Could you set down the full listing, unchanged?

──────── RECORDS SUPPLIED ────────

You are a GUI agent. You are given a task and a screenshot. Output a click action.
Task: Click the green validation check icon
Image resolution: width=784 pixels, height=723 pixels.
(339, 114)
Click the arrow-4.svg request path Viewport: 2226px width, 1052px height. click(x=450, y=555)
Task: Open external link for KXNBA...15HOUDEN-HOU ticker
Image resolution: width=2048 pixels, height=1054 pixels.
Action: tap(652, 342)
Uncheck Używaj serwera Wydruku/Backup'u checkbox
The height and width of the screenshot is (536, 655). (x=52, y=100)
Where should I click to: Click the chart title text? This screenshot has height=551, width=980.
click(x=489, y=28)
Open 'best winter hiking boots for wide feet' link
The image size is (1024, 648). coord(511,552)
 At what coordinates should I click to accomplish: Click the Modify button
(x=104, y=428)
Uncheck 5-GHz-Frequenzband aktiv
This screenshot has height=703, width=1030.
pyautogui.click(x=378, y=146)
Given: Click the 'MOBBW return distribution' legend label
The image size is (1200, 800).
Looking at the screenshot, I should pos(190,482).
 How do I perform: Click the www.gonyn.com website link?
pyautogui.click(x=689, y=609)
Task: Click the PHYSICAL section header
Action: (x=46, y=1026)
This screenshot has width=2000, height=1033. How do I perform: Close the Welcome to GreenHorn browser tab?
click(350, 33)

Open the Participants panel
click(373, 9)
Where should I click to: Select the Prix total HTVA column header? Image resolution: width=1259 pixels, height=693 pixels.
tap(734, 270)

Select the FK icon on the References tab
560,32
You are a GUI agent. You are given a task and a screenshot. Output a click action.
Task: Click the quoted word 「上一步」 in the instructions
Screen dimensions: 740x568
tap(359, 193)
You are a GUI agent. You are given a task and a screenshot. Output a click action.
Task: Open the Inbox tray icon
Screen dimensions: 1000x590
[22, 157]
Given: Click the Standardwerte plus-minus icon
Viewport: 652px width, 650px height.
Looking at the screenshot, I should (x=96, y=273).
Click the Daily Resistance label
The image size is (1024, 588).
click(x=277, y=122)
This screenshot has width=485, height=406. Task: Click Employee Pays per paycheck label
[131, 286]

────────

### EXERCISE OUTPUT
You are a GUI agent. You are given a task and a screenshot. Output a click action.
Task: Click the green validation check icon
Image resolution: width=784 pixels, height=723 pixels.
(339, 114)
Click the arrow-4.svg request path Viewport: 2226px width, 1052px height. click(x=450, y=555)
Task: Open external link for KXNBA...15HOUDEN-HOU ticker
Image resolution: width=2048 pixels, height=1054 pixels.
Action: tap(652, 342)
Uncheck Używaj serwera Wydruku/Backup'u checkbox
The height and width of the screenshot is (536, 655). (x=52, y=100)
Where should I click to: Click the chart title text? This screenshot has height=551, width=980.
click(x=489, y=28)
Open 'best winter hiking boots for wide feet' link
The image size is (1024, 648). coord(511,552)
 At what coordinates should I click to accomplish: Click the Modify button
(x=104, y=428)
Uncheck 5-GHz-Frequenzband aktiv
This screenshot has height=703, width=1030.
pyautogui.click(x=378, y=146)
Given: Click the 'MOBBW return distribution' legend label
The image size is (1200, 800).
Looking at the screenshot, I should pos(190,482).
 How do I perform: Click the www.gonyn.com website link?
pyautogui.click(x=689, y=609)
Task: Click the PHYSICAL section header
Action: (x=46, y=1026)
This screenshot has width=2000, height=1033. How do I perform: Close the Welcome to GreenHorn browser tab?
click(350, 33)

Open the Participants panel
click(373, 9)
Where should I click to: Select the Prix total HTVA column header? Image resolution: width=1259 pixels, height=693 pixels.
tap(734, 270)

Select the FK icon on the References tab
560,32
You are a GUI agent. You are given a task and a screenshot. Output a click action.
Task: Click the quoted word 「上一步」 in the instructions
Screen dimensions: 740x568
tap(359, 193)
You are a GUI agent. You are given a task and a screenshot. Output a click action.
Task: Open the Inbox tray icon
Screen dimensions: 1000x590
[22, 157]
Given: Click the Standardwerte plus-minus icon
Viewport: 652px width, 650px height.
Looking at the screenshot, I should (x=96, y=273).
Click the Daily Resistance label
The image size is (1024, 588).
click(x=277, y=122)
This screenshot has width=485, height=406. Task: Click Employee Pays per paycheck label
[131, 286]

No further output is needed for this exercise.